House debates
Wednesday, 12 February 2014
Questions without Notice
Carbon Pricing
2:39 pm
Bert Van Manen (Forde, Liberal Party) Share this | Link to this | Hansard source
My question is to the Minister for Agriculture. I refer the minister to this email from Thiess Australia stating that the carbon tax is costing this food processing business $5.5 million a year in higher electricity prices, higher gas prices and direct emissions charges. How does the government plan to reduce the costs for the Australian food industry?
2:40 pm
Barnaby Joyce (New England, National Party, Minister for Agriculture) Share this | Link to this | Hansard source
I thank the member for Forde for this question, because Beenleigh abattoir is in his district. Beenleigh abattoir can process up to 1,400 head per day and has in excess of 800 people—working men and women—who support the local economy. Beenleigh abattoir is part of a group which employs in excess of 2,000 men and women of this nation and has to pay tax—apparently, the omnipotent bodies on the opposite side can single-handedly change the temperature of the globe!—and this is costing them in excess of $920,000 a year. If the Labor Party can charge us to change the temperature of the globe then I want them to make it rain. That would seem fair enough.
This is what we have to do. It is not just the direct costs; it is the fact that electricity prices are going up and that gas prices are going up, but part of his question is very important: what are we going to do about it? We are going to scrap the tax. We are going to get rid of the tax. We do not deny that the government has changed. We believe that the government has changed and that, therefore, the process must change. When the Australian people asked for a change in government on the mandate that we scrap the tax, you were supposed to respect the result, but of course, you did not. So we are still dealing with the anomaly that they believe that $920,000 is what you have to pay for the privilege of employing in excess of 2,000 Australian men and women.

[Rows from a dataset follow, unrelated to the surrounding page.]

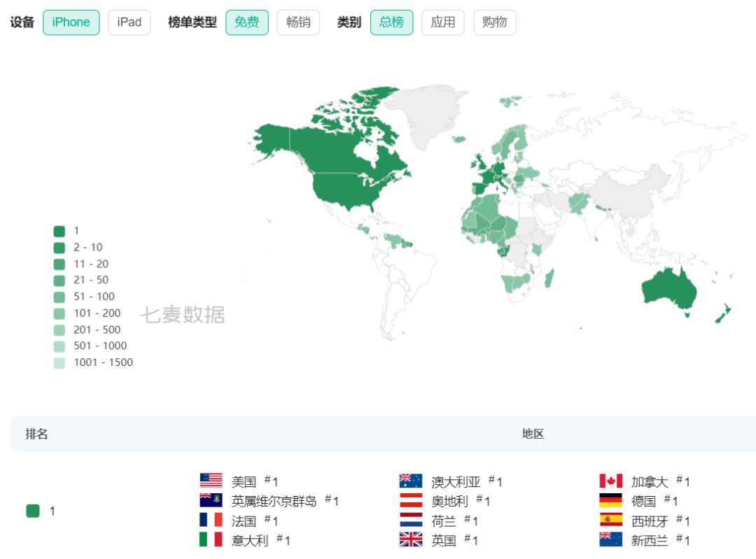Select the 总榜 category tab
The height and width of the screenshot is (559, 756).
point(392,22)
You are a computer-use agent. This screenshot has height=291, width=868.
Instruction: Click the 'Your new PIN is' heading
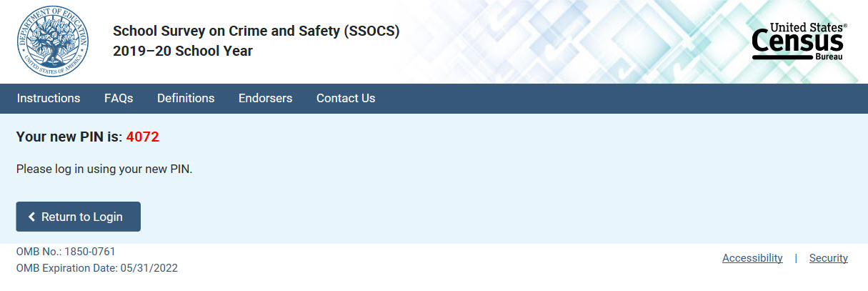tap(69, 137)
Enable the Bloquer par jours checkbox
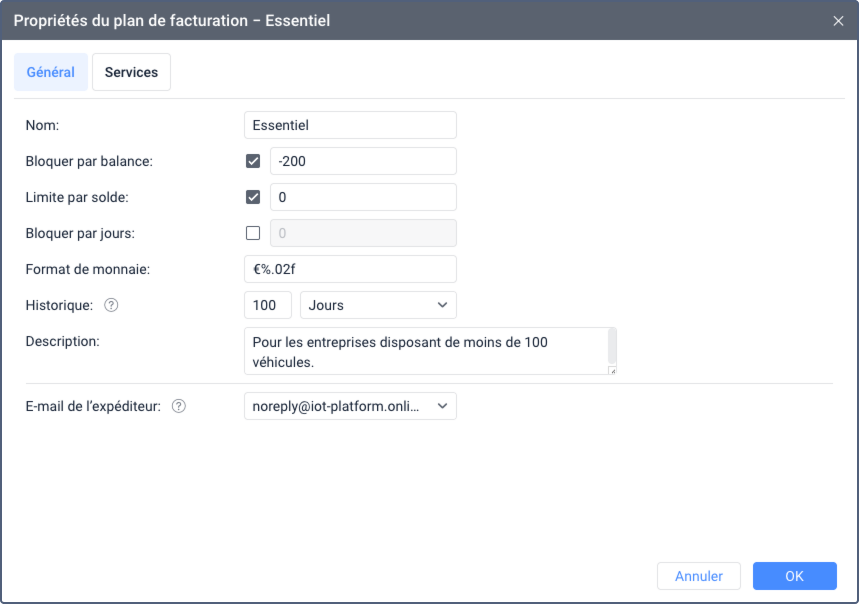 coord(253,233)
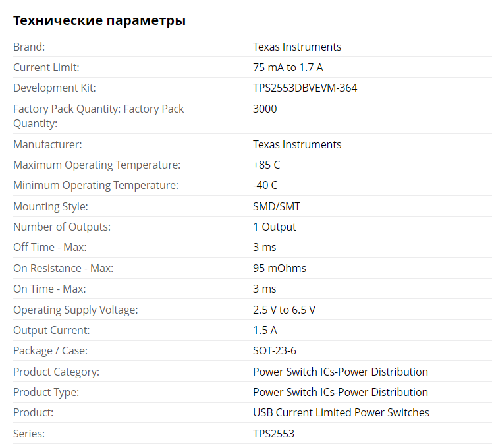
Task: Click the On Time - Max label
Action: (x=49, y=289)
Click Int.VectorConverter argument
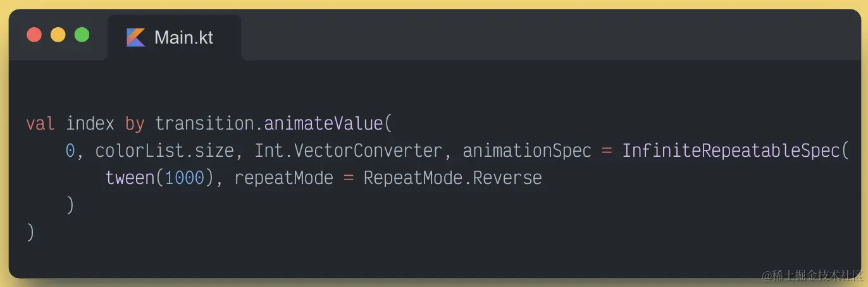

Maybe one day you would like to go to the food-processing sector to have a look at what these people do, to see how they are growing an industry. You may like to realise how we have a great future in the beef industry because one of the other anomalies which we had with their side—and it is also associated with the beef sector— is that Labor were the geniuses who shut down the live cattle trade. Overnight they decided that we would no longer export to one of our major partners. Our solution, for the member for Forde, is that we are going to get rid of the tax because we do not believe, as you do, that we can single-handedly change the temperature of the globe.